**Directions**
Return everything from the line containing "Task: Move the selected source down" down to the line containing "(x=727, y=12)", with both of those lines included. Reproduce the lines exactly, with no changes.

**Material supplied**
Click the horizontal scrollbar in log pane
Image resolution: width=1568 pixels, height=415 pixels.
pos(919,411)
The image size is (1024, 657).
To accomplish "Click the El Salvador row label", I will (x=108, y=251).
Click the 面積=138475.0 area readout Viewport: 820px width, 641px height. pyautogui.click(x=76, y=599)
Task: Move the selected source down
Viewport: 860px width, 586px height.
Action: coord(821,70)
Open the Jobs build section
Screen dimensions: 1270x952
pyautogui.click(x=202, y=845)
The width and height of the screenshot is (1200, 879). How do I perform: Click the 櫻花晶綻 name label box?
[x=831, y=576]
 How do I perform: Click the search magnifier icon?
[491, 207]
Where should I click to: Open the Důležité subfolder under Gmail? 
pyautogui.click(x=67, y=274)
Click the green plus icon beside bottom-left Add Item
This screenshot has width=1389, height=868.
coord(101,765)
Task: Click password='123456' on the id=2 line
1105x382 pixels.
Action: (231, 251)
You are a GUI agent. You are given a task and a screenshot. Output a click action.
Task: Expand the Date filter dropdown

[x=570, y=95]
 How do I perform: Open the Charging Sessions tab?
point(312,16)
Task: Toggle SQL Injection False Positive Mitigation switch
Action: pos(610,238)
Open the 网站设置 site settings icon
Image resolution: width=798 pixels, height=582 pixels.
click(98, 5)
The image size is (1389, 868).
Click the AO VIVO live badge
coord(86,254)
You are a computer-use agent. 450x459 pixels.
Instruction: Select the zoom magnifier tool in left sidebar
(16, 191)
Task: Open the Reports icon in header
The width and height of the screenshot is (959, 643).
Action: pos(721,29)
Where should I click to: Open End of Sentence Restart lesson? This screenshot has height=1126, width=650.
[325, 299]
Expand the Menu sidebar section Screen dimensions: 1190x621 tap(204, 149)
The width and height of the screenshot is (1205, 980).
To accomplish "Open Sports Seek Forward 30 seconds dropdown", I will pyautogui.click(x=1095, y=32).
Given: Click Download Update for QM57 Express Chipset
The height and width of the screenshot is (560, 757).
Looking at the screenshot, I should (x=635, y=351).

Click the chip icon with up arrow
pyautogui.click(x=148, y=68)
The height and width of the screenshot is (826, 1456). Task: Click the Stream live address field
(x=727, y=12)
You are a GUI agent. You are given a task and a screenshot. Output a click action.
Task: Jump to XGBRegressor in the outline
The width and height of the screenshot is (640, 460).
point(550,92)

**Output**
Task: Move the selected source down
Viewport: 860px width, 586px height.
Action: coord(821,70)
Open the Jobs build section
Screen dimensions: 1270x952
pyautogui.click(x=202, y=845)
The width and height of the screenshot is (1200, 879). How do I perform: Click the 櫻花晶綻 name label box?
[x=831, y=576]
 How do I perform: Click the search magnifier icon?
[491, 207]
Where should I click to: Open the Důležité subfolder under Gmail? 
pyautogui.click(x=67, y=274)
Click the green plus icon beside bottom-left Add Item
This screenshot has width=1389, height=868.
coord(101,765)
Task: Click password='123456' on the id=2 line
1105x382 pixels.
Action: (231, 251)
You are a GUI agent. You are given a task and a screenshot. Output a click action.
Task: Expand the Date filter dropdown

[x=570, y=95]
 How do I perform: Open the Charging Sessions tab?
point(312,16)
Task: Toggle SQL Injection False Positive Mitigation switch
Action: pos(610,238)
Open the 网站设置 site settings icon
Image resolution: width=798 pixels, height=582 pixels.
click(98, 5)
The image size is (1389, 868).
Click the AO VIVO live badge
coord(86,254)
You are a computer-use agent. 450x459 pixels.
Instruction: Select the zoom magnifier tool in left sidebar
(16, 191)
Task: Open the Reports icon in header
The width and height of the screenshot is (959, 643).
Action: pos(721,29)
Where should I click to: Open End of Sentence Restart lesson? This screenshot has height=1126, width=650.
[325, 299]
Expand the Menu sidebar section Screen dimensions: 1190x621 tap(204, 149)
The width and height of the screenshot is (1205, 980).
To accomplish "Open Sports Seek Forward 30 seconds dropdown", I will pyautogui.click(x=1095, y=32).
Given: Click Download Update for QM57 Express Chipset
The height and width of the screenshot is (560, 757).
Looking at the screenshot, I should (x=635, y=351).

Click the chip icon with up arrow
pyautogui.click(x=148, y=68)
The height and width of the screenshot is (826, 1456). Task: Click the Stream live address field
(x=727, y=12)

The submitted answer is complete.